Myriam Gurba: You’re the author of two books whose titles invoke plants, Fresh Banana Leaves: Healing Indigenous Landscapes through Indigenous Science and Growing Papaya Trees. What is your relationship to these plants and what do they mean to you?
Jessica Hernandez: My cultures have taught me to look at plants as relatives. This is different from how a Western environmentalist might look at a banana tree. The environmentalist might say that the tree is not native to Central America, but through the relationships that my Indigenous nations have developed with plants like the banana tree, we have come to recognize these plants as displaced relatives.
Sometimes, when I’m presenting to Seattle Parks and Recreation or other entities that work with plants, I reiterate that language matters. Some plants that are labelled as invasive species are seen as pests or aliens. This same terminology is also applied to displaced folks. It’s ironic when people of European descent use that language because these plants that they call invasive often originated in Europe. Growing Papaya Trees pays homage to one of our native trees. Papayas are extremely resilient, and by honoring them, I’m also paying homage to immigrants and forcefully displaced folks. We have been forced to uproot ourselves from Latin America and transplant ourselves in the United States and Canada.
MG: What path did you take in your journey to becoming a scientist?

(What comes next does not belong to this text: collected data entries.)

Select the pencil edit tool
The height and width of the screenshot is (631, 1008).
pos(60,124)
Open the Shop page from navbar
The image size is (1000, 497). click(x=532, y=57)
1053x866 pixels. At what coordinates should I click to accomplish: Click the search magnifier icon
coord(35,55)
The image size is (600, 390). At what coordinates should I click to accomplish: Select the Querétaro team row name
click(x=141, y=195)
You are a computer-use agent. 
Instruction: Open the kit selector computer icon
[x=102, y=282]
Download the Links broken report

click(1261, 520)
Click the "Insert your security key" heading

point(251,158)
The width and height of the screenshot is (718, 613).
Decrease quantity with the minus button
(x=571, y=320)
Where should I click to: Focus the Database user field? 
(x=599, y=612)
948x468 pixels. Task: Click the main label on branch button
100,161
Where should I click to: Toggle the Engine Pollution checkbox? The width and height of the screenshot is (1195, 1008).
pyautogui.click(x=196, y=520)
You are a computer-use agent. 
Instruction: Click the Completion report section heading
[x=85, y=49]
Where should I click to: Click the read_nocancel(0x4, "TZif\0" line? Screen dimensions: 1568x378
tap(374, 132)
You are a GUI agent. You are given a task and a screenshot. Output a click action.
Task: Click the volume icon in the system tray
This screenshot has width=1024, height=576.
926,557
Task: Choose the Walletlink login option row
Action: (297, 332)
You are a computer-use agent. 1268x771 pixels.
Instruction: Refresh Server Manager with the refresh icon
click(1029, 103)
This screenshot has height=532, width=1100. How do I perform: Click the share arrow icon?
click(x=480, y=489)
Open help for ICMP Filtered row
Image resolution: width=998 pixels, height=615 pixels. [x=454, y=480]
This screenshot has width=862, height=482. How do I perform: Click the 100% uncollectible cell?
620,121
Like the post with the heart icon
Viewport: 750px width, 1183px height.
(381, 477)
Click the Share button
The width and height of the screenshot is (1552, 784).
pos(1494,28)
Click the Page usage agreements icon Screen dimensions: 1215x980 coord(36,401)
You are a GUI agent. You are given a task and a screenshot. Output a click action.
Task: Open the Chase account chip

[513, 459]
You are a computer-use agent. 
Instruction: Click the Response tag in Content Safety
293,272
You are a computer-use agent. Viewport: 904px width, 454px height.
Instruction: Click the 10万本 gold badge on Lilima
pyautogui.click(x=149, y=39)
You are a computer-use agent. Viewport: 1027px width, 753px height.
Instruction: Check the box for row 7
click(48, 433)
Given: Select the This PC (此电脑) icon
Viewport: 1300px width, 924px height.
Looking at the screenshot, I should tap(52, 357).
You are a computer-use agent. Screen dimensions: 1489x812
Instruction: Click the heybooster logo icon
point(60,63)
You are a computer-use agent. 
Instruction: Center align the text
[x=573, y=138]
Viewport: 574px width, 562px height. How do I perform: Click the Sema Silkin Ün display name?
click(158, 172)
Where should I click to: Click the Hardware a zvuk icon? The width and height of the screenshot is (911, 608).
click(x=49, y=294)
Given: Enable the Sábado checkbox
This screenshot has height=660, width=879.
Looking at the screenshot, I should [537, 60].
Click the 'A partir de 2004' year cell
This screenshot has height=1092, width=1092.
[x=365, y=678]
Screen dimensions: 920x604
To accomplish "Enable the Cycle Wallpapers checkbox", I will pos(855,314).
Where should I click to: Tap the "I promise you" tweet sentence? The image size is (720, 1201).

JH: My parents were adamant that I spend time in Oaxaca, Mexico, and so I grew up both there and in Los Angeles, California. My mom is Binnizá and we are a matriarchal society where women are our leaders. We also have a third gender, muxes. My dad is Maya Cho’rti’, and our community is divided by the border separating Guatemala from El Salvador. My dad was born on the El Salvador side, and he was displaced during the genocide, which some people call the Salvadoran Civil War. He met my mom in Oaxaca.
Keep us breathing fire!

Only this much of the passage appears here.